Put each line of the records below into a JSON list of strings, one string per line, leaving out blank lines.

══ Dataset extract ══

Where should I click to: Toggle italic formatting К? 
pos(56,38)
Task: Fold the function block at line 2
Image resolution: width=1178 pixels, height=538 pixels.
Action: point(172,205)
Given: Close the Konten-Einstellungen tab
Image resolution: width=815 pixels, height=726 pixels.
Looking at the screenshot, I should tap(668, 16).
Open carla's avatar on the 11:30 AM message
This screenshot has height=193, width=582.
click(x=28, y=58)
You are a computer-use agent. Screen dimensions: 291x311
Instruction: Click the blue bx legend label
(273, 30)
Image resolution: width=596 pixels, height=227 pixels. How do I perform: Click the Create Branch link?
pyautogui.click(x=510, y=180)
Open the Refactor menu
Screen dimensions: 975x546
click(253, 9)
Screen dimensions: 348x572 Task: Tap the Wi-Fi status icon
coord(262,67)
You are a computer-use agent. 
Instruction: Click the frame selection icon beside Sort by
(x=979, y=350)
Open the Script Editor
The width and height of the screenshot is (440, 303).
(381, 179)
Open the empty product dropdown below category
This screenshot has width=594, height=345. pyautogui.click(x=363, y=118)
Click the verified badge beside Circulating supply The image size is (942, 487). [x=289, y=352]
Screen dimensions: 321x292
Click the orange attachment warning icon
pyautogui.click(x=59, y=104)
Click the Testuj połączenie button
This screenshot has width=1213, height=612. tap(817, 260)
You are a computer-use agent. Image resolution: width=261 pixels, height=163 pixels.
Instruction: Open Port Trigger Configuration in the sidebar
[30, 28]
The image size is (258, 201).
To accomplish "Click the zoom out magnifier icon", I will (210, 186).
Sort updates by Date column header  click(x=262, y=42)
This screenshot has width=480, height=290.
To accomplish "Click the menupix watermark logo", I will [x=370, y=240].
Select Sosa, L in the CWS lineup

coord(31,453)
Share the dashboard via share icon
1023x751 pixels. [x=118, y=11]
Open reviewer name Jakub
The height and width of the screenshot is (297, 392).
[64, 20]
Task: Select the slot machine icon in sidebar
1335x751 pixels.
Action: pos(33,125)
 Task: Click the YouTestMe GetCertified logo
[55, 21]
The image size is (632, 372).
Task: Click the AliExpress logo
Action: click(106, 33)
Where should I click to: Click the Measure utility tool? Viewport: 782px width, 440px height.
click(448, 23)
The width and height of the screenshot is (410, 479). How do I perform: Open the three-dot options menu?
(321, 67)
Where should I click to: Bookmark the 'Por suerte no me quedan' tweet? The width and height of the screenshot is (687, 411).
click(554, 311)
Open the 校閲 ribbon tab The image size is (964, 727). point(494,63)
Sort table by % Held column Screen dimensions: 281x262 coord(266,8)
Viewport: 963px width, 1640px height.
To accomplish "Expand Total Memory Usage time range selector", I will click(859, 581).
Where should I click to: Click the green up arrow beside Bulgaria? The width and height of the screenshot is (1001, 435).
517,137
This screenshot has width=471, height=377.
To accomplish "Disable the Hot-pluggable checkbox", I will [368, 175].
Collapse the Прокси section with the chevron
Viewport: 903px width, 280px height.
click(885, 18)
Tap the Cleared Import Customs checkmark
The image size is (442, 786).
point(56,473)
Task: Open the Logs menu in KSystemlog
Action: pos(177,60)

═══

• **The result**:
[
  "Where should I click to: Toggle italic formatting К? ",
  "pos(56,38)",
  "Task: Fold the function block at line 2",
  "Image resolution: width=1178 pixels, height=538 pixels.",
  "Action: point(172,205)",
  "Given: Close the Konten-Einstellungen tab",
  "Image resolution: width=815 pixels, height=726 pixels.",
  "Looking at the screenshot, I should tap(668, 16).",
  "Open carla's avatar on the 11:30 AM message",
  "This screenshot has height=193, width=582.",
  "click(x=28, y=58)",
  "You are a computer-use agent. Screen dimensions: 291x311",
  "Instruction: Click the blue bx legend label",
  "(273, 30)",
  "Image resolution: width=596 pixels, height=227 pixels. How do I perform: Click the Create Branch link?",
  "pyautogui.click(x=510, y=180)",
  "Open the Refactor menu",
  "Screen dimensions: 975x546",
  "click(253, 9)",
  "Screen dimensions: 348x572 Task: Tap the Wi-Fi status icon",
  "coord(262,67)",
  "You are a computer-use agent. ",
  "Instruction: Click the frame selection icon beside Sort by",
  "(x=979, y=350)",
  "Open the Script Editor",
  "The width and height of the screenshot is (440, 303).",
  "(381, 179)",
  "Open the empty product dropdown below category",
  "This screenshot has width=594, height=345. pyautogui.click(x=363, y=118)",
  "Click the verified badge beside Circulating supply The image size is (942, 487). [x=289, y=352]",
  "Screen dimensions: 321x292",
  "Click the orange attachment warning icon",
  "pyautogui.click(x=59, y=104)",
  "Click the Testuj połączenie button",
  "This screenshot has width=1213, height=612. tap(817, 260)",
  "You are a computer-use agent. Image resolution: width=261 pixels, height=163 pixels.",
  "Instruction: Open Port Trigger Configuration in the sidebar",
  "[30, 28]",
  "The image size is (258, 201).",
  "To accomplish \"Click the zoom out magnifier icon\", I will (210, 186).",
  "Sort updates by Date column header  click(x=262, y=42)",
  "This screenshot has width=480, height=290.",
  "To accomplish \"Click the menupix watermark logo\", I will [x=370, y=240].",
  "Select Sosa, L in the CWS lineup",
  "coord(31,453)",
  "Share the dashboard via share icon",
  "1023x751 pixels. [x=118, y=11]",
  "Open reviewer name Jakub",
  "The height and width of the screenshot is (297, 392).",
  "[64, 20]",
  "Task: Select the slot machine icon in sidebar",
  "1335x751 pixels.",
  "Action: pos(33,125)",
  " Task: Click the YouTestMe GetCertified logo",
  "[55, 21]",
  "The image size is (632, 372).",
  "Task: Click the AliExpress logo",
  "Action: click(106, 33)",
  "Where should I click to: Click the Measure utility tool? Viewport: 782px width, 440px height.",
  "click(448, 23)",
  "The width and height of the screenshot is (410, 479). How do I perform: Open the three-dot options menu?",
  "(321, 67)",
  "Where should I click to: Bookmark the 'Por suerte no me quedan' tweet? The width and height of the screenshot is (687, 411).",
  "click(554, 311)",
  "Open the 校閲 ribbon tab The image size is (964, 727). point(494,63)",
  "Sort table by % Held column Screen dimensions: 281x262 coord(266,8)",
  "Viewport: 963px width, 1640px height.",
  "To accomplish \"Expand Total Memory Usage time range selector\", I will click(859, 581).",
  "Where should I click to: Click the green up arrow beside Bulgaria? The width and height of the screenshot is (1001, 435).",
  "517,137",
  "This screenshot has width=471, height=377.",
  "To accomplish \"Disable the Hot-pluggable checkbox\", I will [368, 175].",
  "Collapse the Прокси section with the chevron",
  "Viewport: 903px width, 280px height.",
  "click(885, 18)",
  "Tap the Cleared Import Customs checkmark",
  "The image size is (442, 786).",
  "point(56,473)",
  "Task: Open the Logs menu in KSystemlog",
  "Action: pos(177,60)"
]